Using the material that follows, output exactly the lines from the one containing "Kingsport [link] (779, 712)" through the one containing "Tennessee [link] (421, 724)", with both ends kept.

═════ MATERIAL FOR THIS EXERCISE ═════

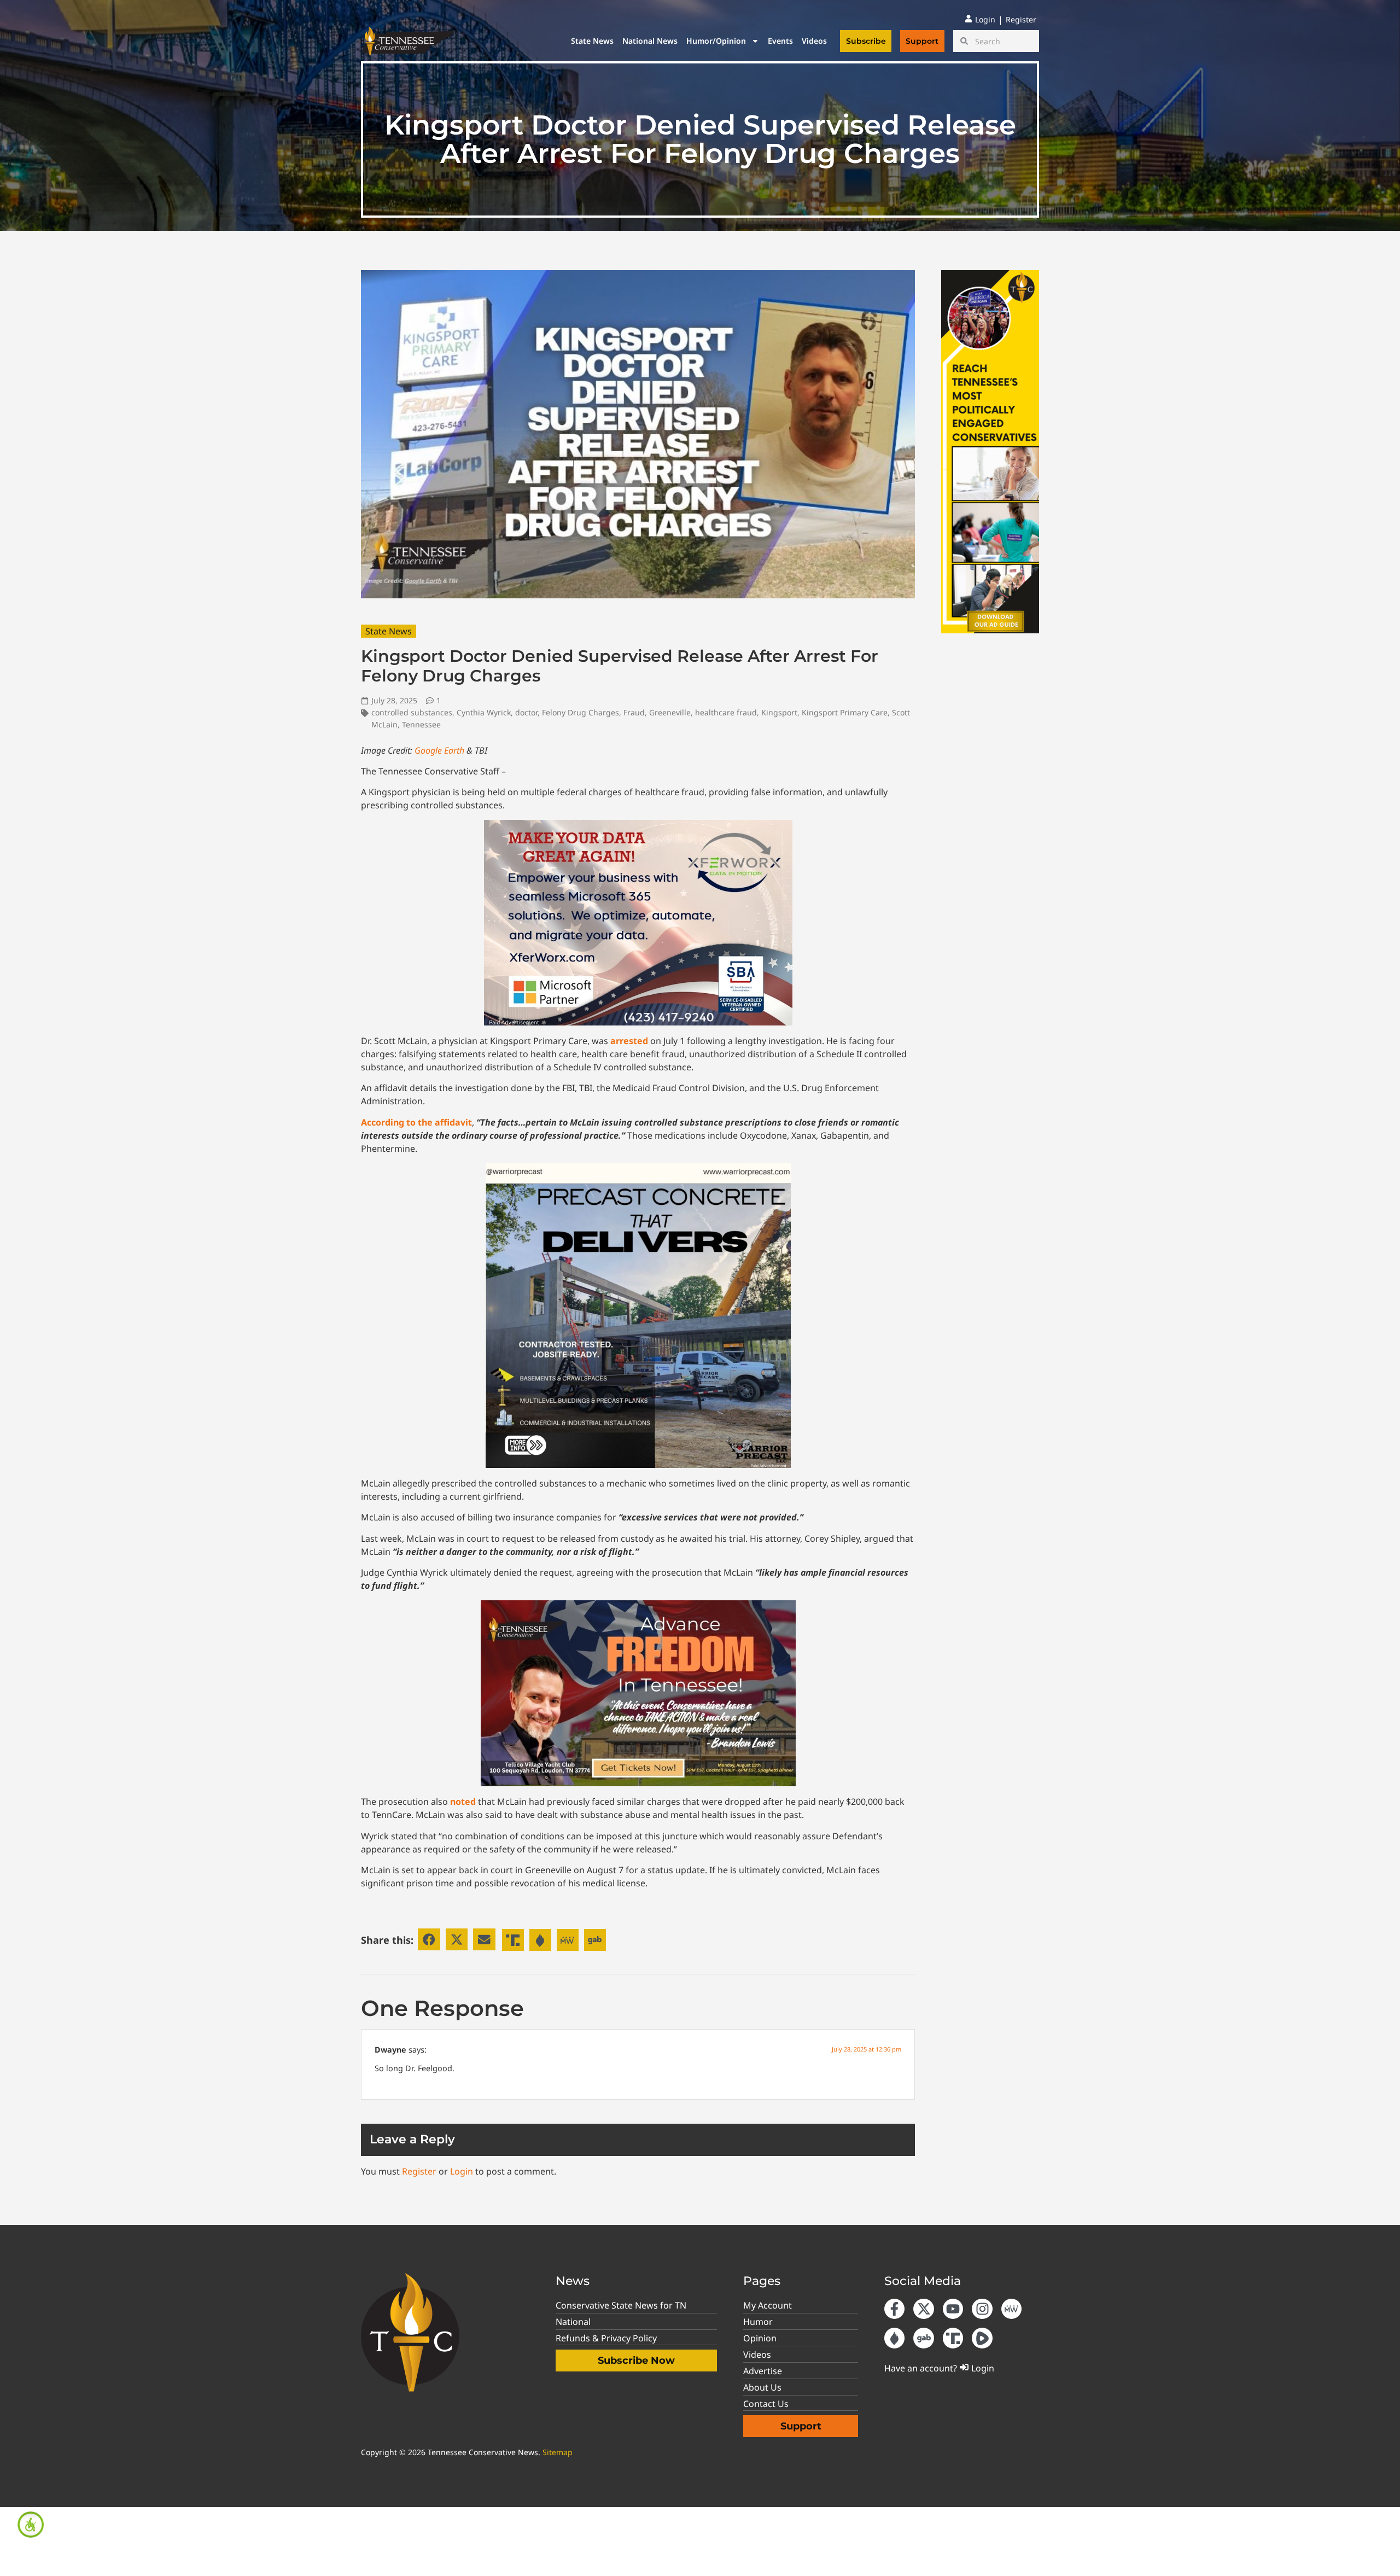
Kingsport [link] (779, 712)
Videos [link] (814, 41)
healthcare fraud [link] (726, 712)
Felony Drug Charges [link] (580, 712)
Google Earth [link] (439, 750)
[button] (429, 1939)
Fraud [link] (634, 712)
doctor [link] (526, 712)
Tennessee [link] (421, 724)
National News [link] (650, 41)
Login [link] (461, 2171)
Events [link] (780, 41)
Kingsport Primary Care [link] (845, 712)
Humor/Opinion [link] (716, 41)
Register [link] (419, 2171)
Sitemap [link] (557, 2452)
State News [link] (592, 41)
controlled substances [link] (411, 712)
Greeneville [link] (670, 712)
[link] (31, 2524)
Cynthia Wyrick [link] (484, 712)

═════
═════ MATERIAL FOR THIS EXERCISE ═════

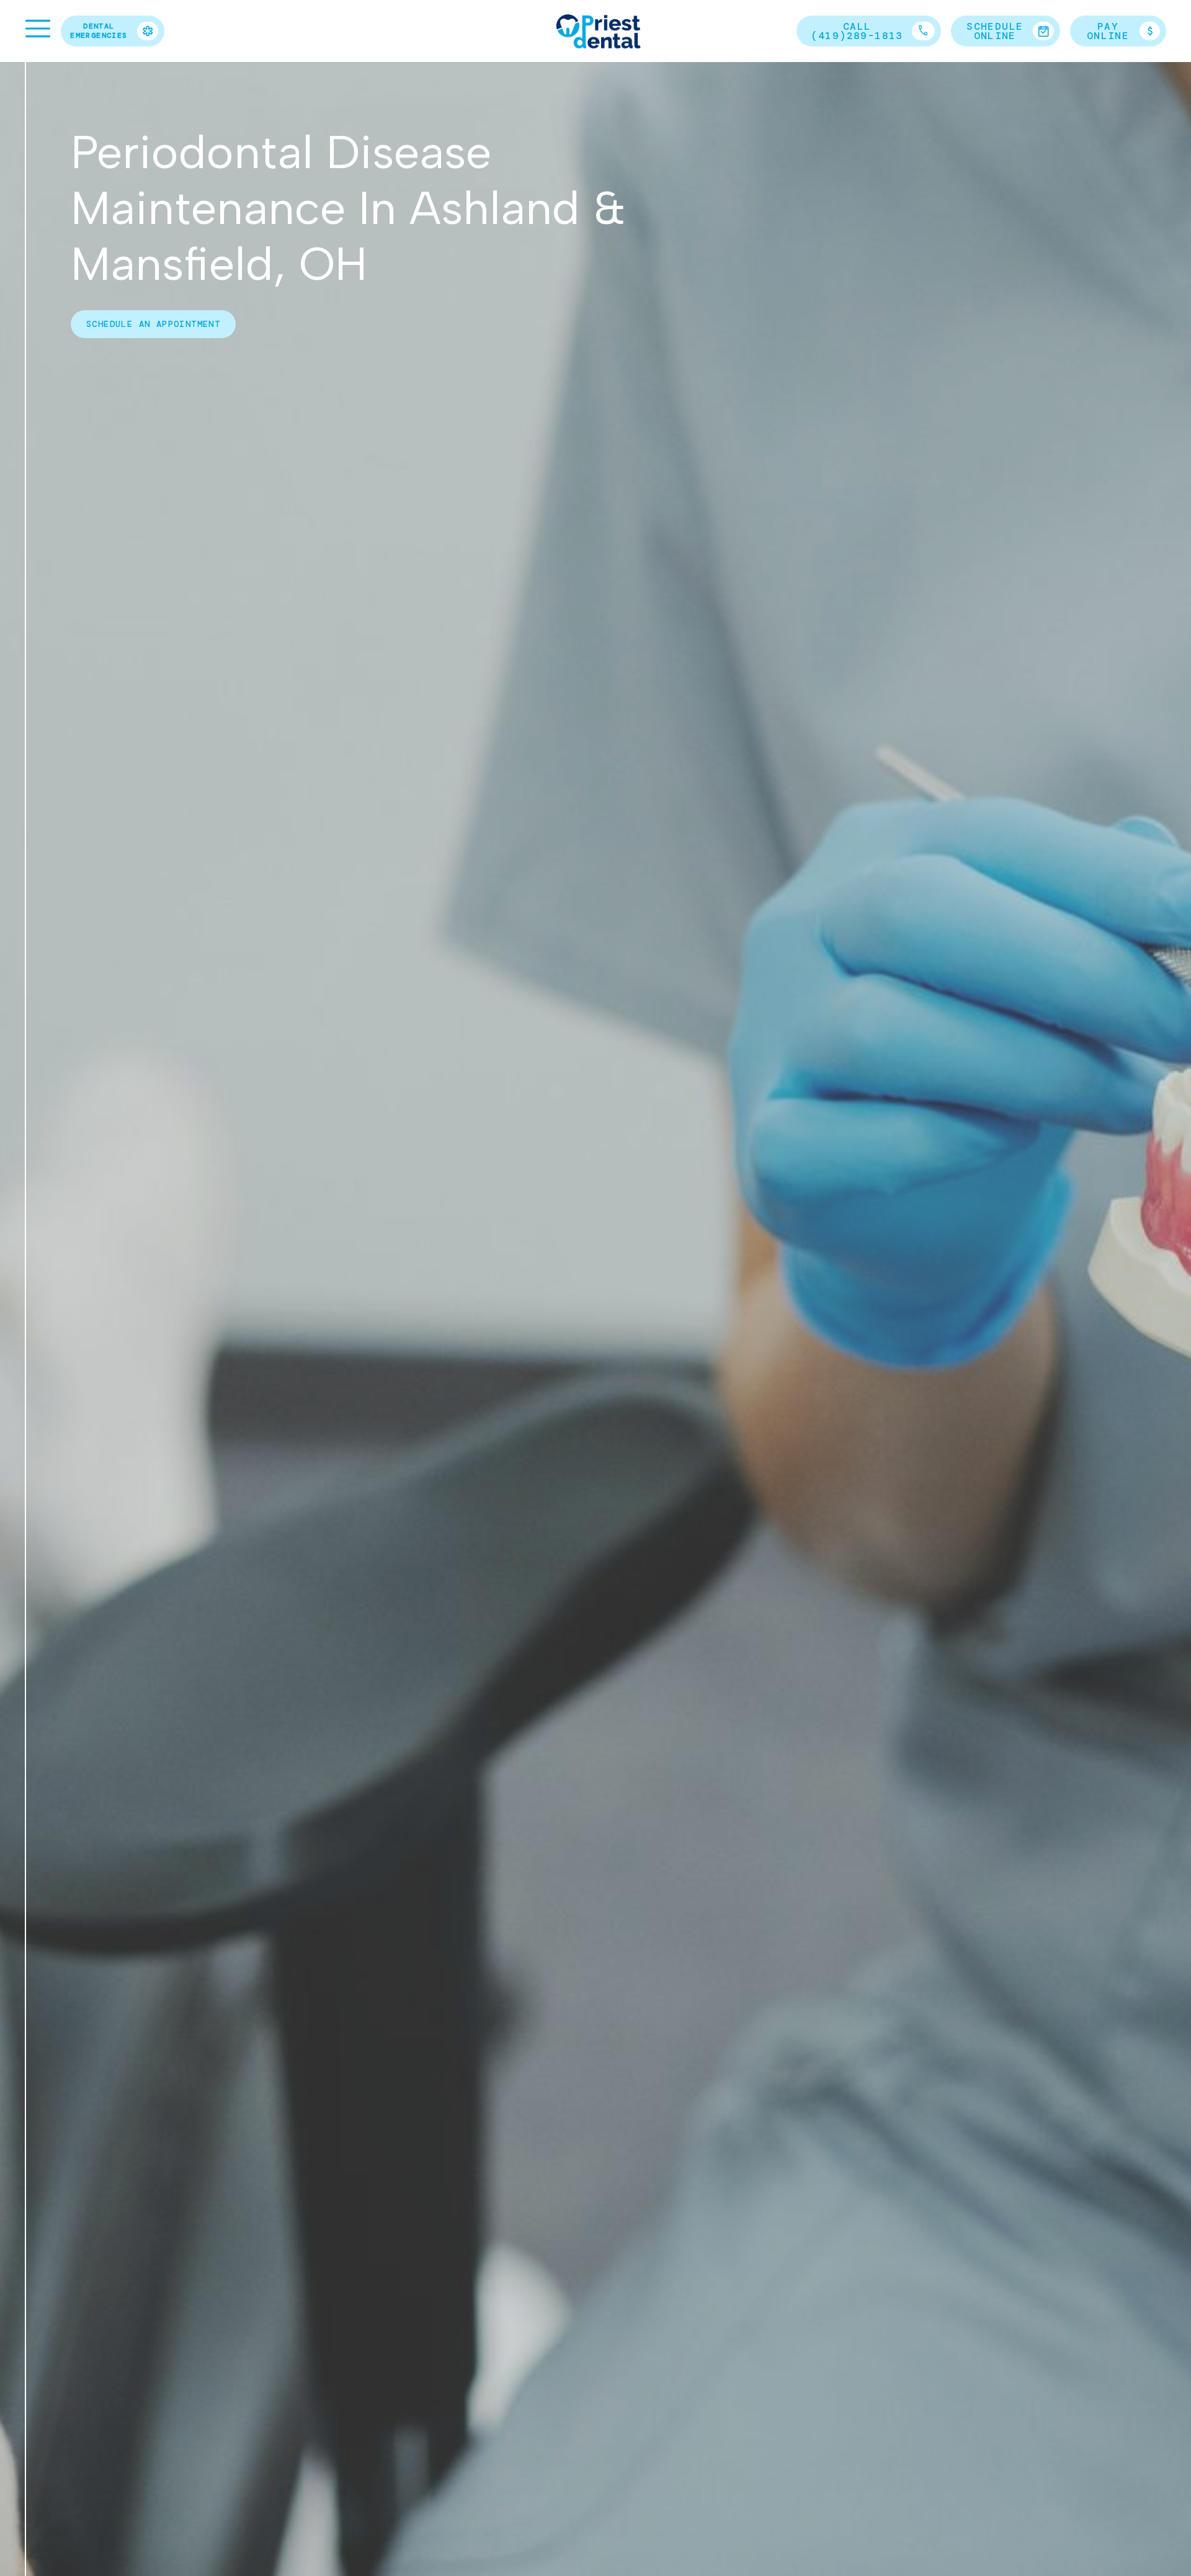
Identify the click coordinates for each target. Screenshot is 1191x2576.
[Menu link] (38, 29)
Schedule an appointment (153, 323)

═════

** YOUR RESPONSE **
Kingsport [link] (779, 712)
Videos [link] (814, 41)
healthcare fraud [link] (726, 712)
Felony Drug Charges [link] (580, 712)
Google Earth [link] (439, 750)
[button] (429, 1939)
Fraud [link] (634, 712)
doctor [link] (526, 712)
Tennessee [link] (421, 724)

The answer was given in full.